(Dataset entries)
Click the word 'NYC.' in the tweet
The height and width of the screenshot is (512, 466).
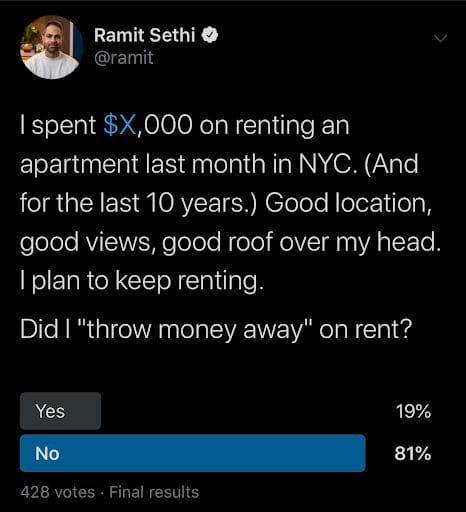tap(329, 164)
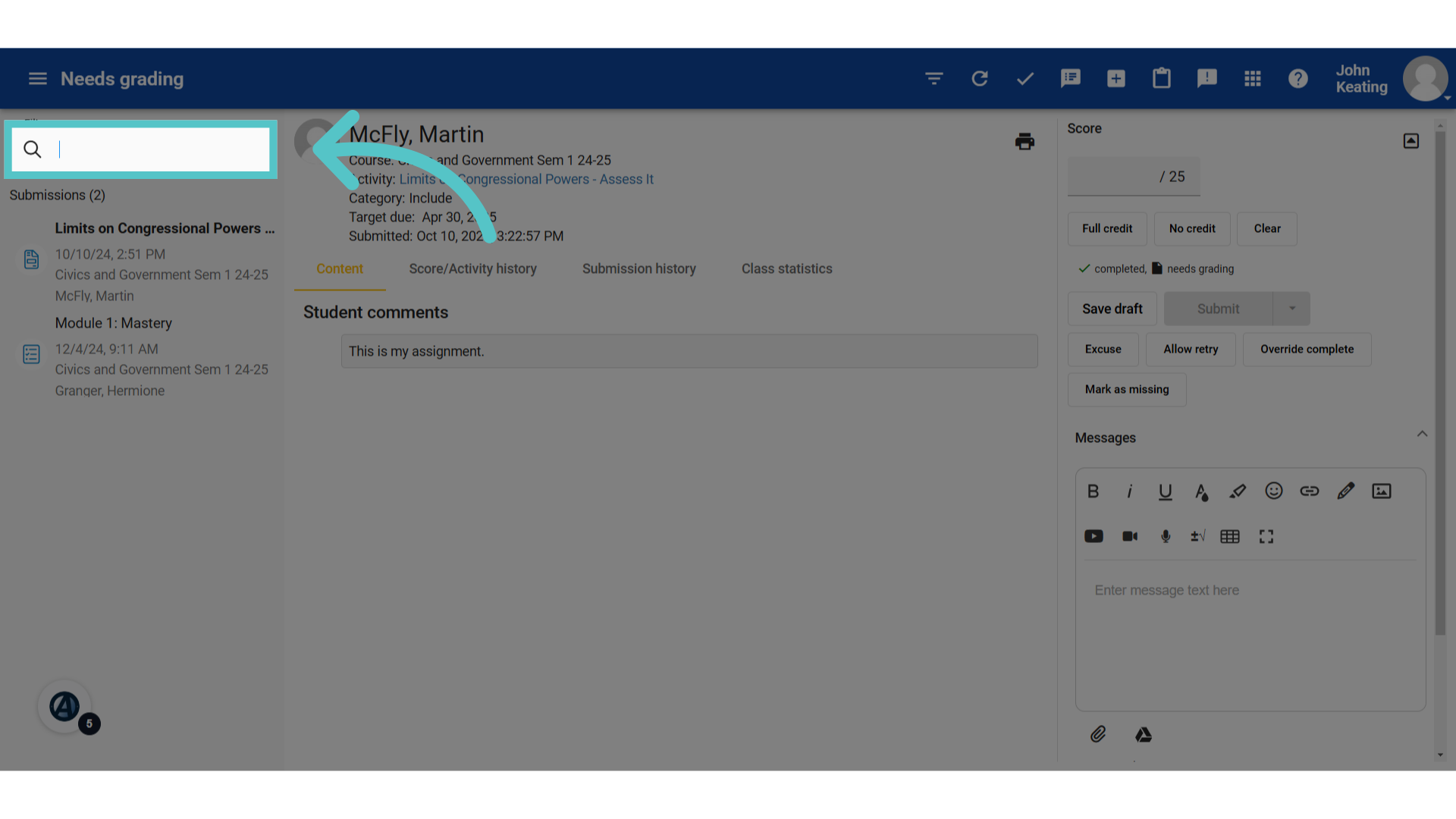
Task: Click the Full credit button
Action: pos(1107,228)
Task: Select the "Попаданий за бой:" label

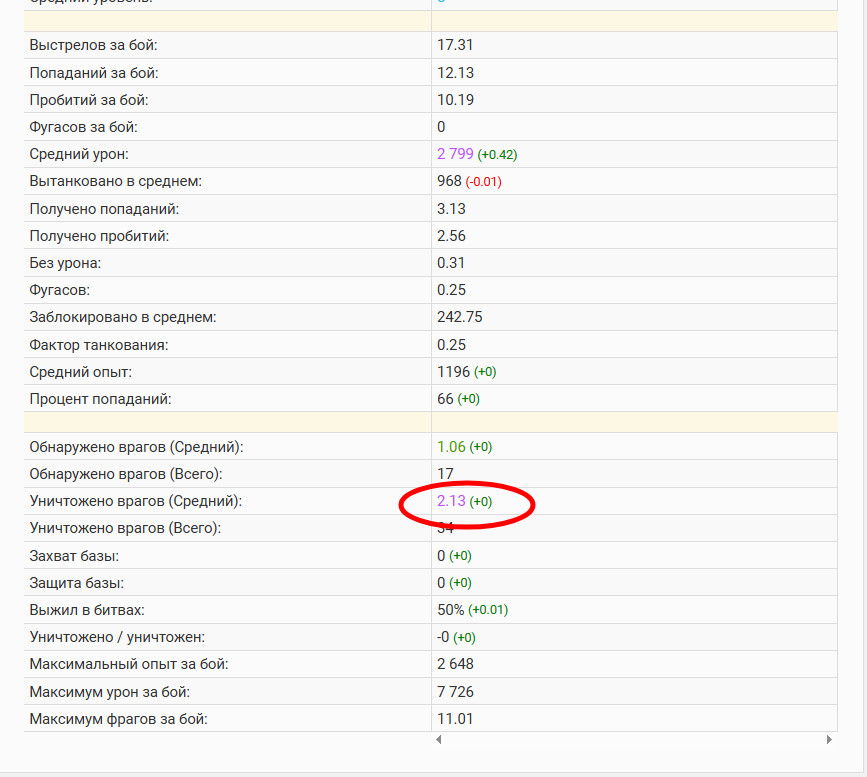Action: point(94,73)
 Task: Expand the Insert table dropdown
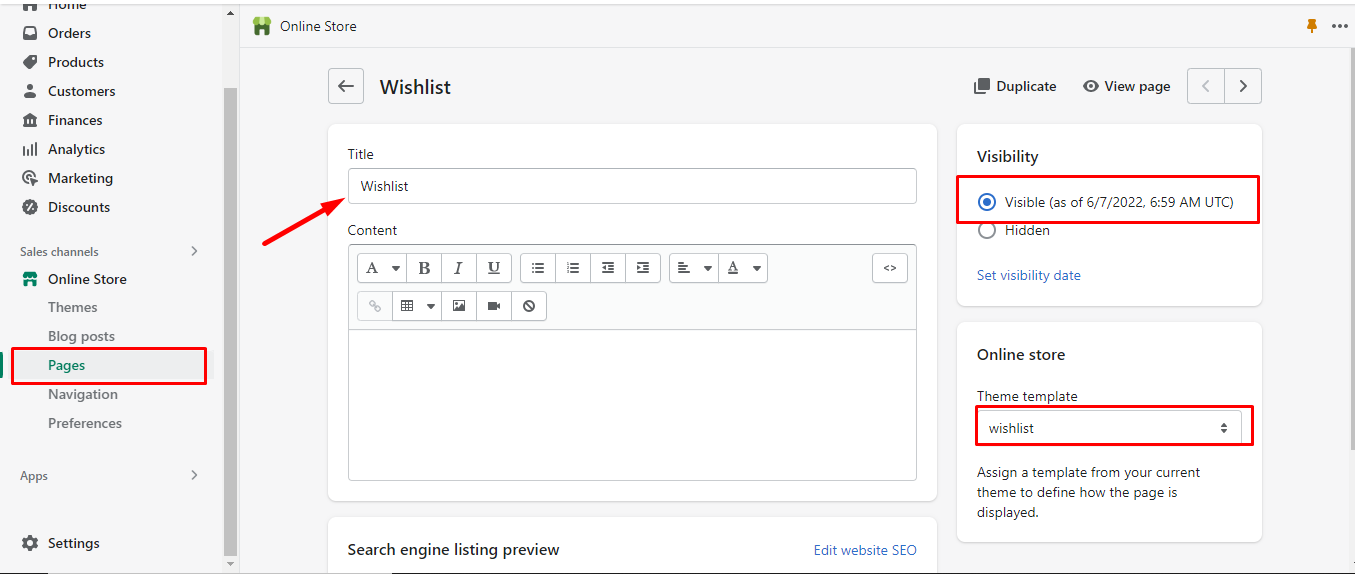coord(417,306)
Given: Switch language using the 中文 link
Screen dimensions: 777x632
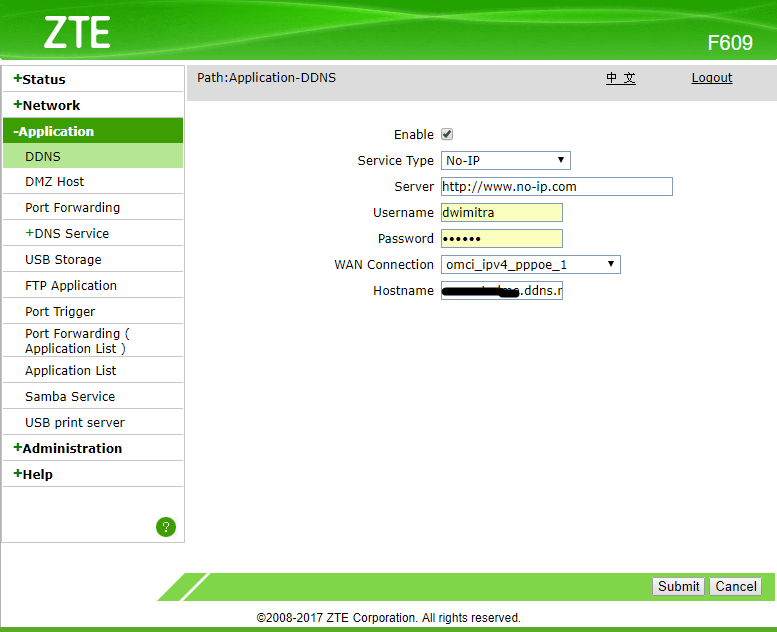Looking at the screenshot, I should click(620, 78).
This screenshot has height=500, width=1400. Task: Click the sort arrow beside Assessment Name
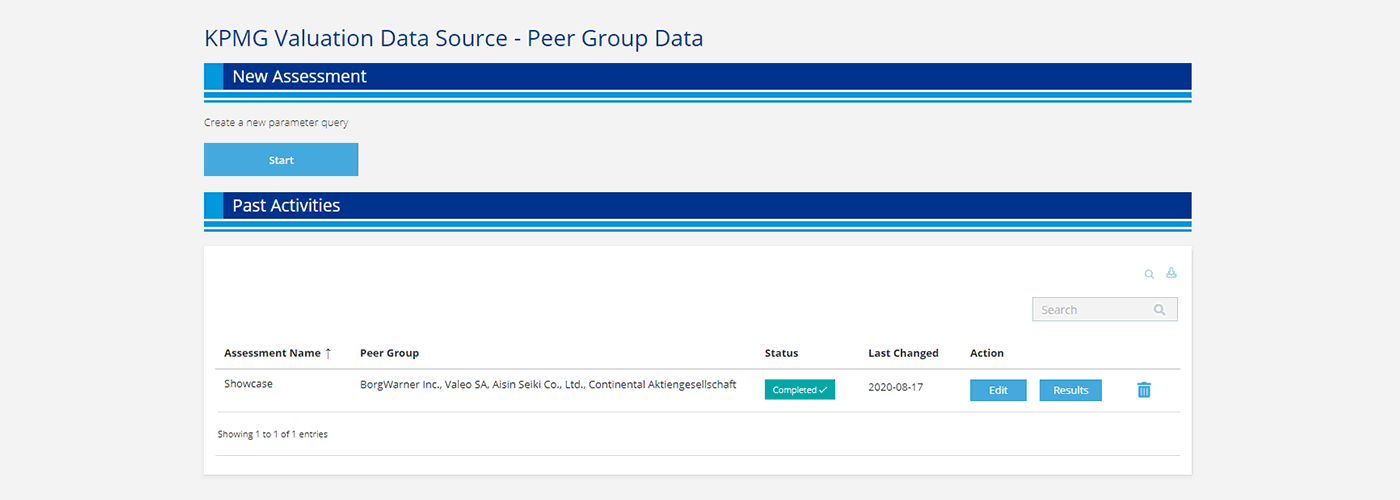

WHAT THE TASK ASKS
Would you set down the records exactly, with no pictures included?

COMPLETED TASK
Click the word 'NYC.' in the tweet
The height and width of the screenshot is (512, 466).
tap(329, 164)
Task: Click the Full credit button
Action: pos(1107,228)
Task: Select the "Попаданий за бой:" label

Action: point(94,73)
 Task: Expand the Insert table dropdown
coord(417,306)
Given: Switch language using the 中文 link
Screen dimensions: 777x632
Looking at the screenshot, I should click(620, 78).
This screenshot has height=500, width=1400. Task: Click the sort arrow beside Assessment Name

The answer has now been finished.